The Collaborative for Exploration of Scientific and Political Change seeks to support inquiries, teaching-learning interactions, and other practices of critical intellectual exchange and cooperation that challenge the barriers of expertise, gender, race, class, and place that normally restrict access to, understanding of, and influence on the production of scientific knowledge and technologies.

The Collaborative builds on a Problem-Based Learning (PBL) approach to education that allows students to shape their own directions of inquiry and develop their skills as investigators and prospective teachers (in the broadest sense of the word).

A deeper rationale for the Collaborative can be given, involving the ways that we have to bridge gaps in our inherently unbounded realities, which can be enhanced through a sequence of 4Rs—Respect, Risk, Revelation, and Re-engagement. Before asking for these ideas to be explained, consider the following bio.

Bio—Peter Taylor
How have I come to be the kind of person who would initiate a Collaborative for Exploration of Scientific and Political Change? Let me tease out four strands to my story. (If readers resonate with any one of these strands, I encourage them to participate in the Collaborative; through the ensueing experience the other strands might eventually make more sense.)

1. Social change activism lies behind the Collaborative’s explicit mission of challenging the barriers of expertise, gender, race, class, and place in science. During the 1970s my environmental and social activism in Australia led to studies and research in ecology and agriculture. I moved to the United States to undertake doctoral studies in ecology with advisors who saw their scientific and political work as part of the same cloth. I continue to promote this vision of science as politics, even as I have become less active in social movements.

2. Investigation of complexity and change describes my work in ecology and environmental studies, as well as when I analyze and interpret the social situation in which research is undertaken (contributing what is now called science and technology studies or STS. In recent years my investigations of complexity and change have extended to social epidemiological approaches that address the life course development of health and behavior.) I argue that both the situations studied and the social situation of the researchers can be characterized in terms of “unruly complexity” or “intersecting processes” that cut across scales, involve heterogeneous components, and develop over time. These cannot be understood from an outside view; instead positions of engagement must be taken within the complexity. Knowledge production needs to be linked with planning for action and action itself in an ongoing process so that knowledge, plans, and action can be continually reassessed in response to developments — predicted and surprising alike.

3. Innovation in teaching and participatory process.
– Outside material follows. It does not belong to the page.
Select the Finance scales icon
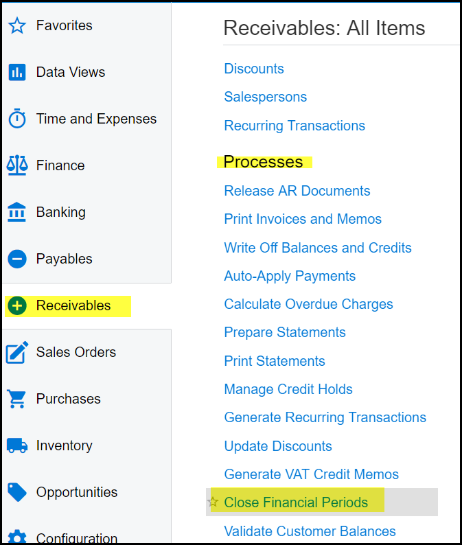Image resolution: width=462 pixels, height=545 pixels. 17,165
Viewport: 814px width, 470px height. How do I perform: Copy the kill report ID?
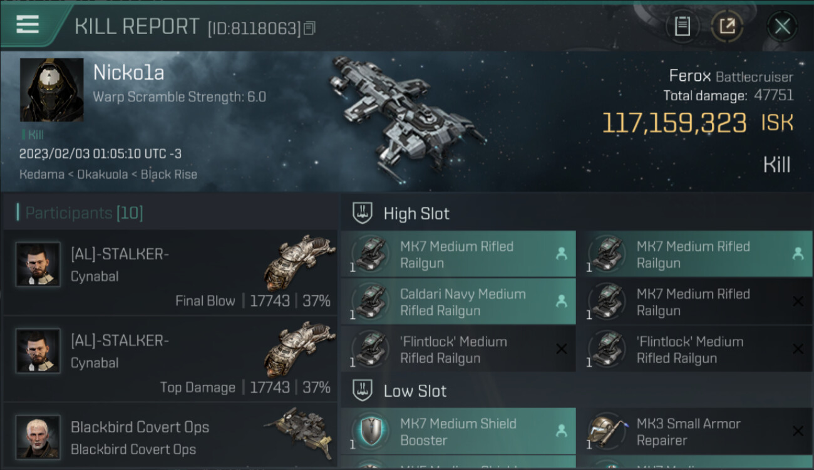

Having this last picture in mind, I explore ways to stimulate researchers (and students training to become researchers) to examine the complexity of their social situatedness so as to change the ways they address the complexity of the situations they study. In broader terms, I want researchers and students to be critical thinkers and reflective practitioners in the sense of contrasting established paths in science, education, and society with others that might be taken, acting upon the insights gained, and taking stock of outcomes. The tools and processes I experiment with in workshops and teaching draw on my work at the University of Massachusetts Boston (UMB) directing Critical and Creative Thinking (CCT), a graduate Program that aims to provide its mid-career or career-changing students with “knowledge, tools, experience, and support so they can become constructive, reflective agents of change in education, work, social movements, science, and creative arts.”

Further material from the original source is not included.